A medida foi motivada por declarações misóginas feitas durante julgamento de um caso de assédio a uma menina de 12 anos, em julho de 2024.
Na sessão, Espíndola afirmou que “as mulheres estão loucas atrás dos homens”, criticou a manutenção de medida protetiva para a vítima e minimizou a gravidade do assédio.
Segundo ele, “qualquer coisa hoje em dia é considerada assédio” e “só os cachorrinhos têm sido os companheiros delas”.
A fala foi duramente criticada por colegas, como a desembargadora Ivanise Maria Tratz Martins, a quem Espíndola respondeu com ironia, chamando sua posição de “discurso feminista desatualizado”.
Posteriormente, o magistrado pediu desculpas, dizendo que se tratava de uma “conversa mundana”.
O CNJ já havia afastado Espíndola do cargo desde julho e determinou a manutenção do afastamento até o fim do processo. Apesar disso, ele continuou recebendo salário e benefícios, que somaram mais de R$ 60 mil líquidos em setembro, segundo dados do próprio conselho.

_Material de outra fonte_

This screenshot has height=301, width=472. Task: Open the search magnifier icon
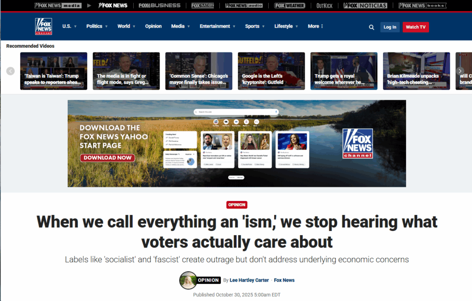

A denúncia que deu início à apuração foi feita pela seccional paranaense da Ordem dos Advogados do Brasil (OAB-PR), cujo presidente, Luiz Fernando Casagrande Pereira, afirmou que o comportamento do desembargador é recorrente e repleto de “declarações misóginas e repugnantes”.
De acordo com a Folha de S. Paulo, o corregedor do CNJ, ministro Mauro Campbell Marques, classificou o episódio como “gravíssimo” e apontou um “padrão de comportamento incompatível com a função pública”.
O processo segue sob sigilo no TJ-PR. Até o momento, Espíndola não se pronunciou sobre a decisão.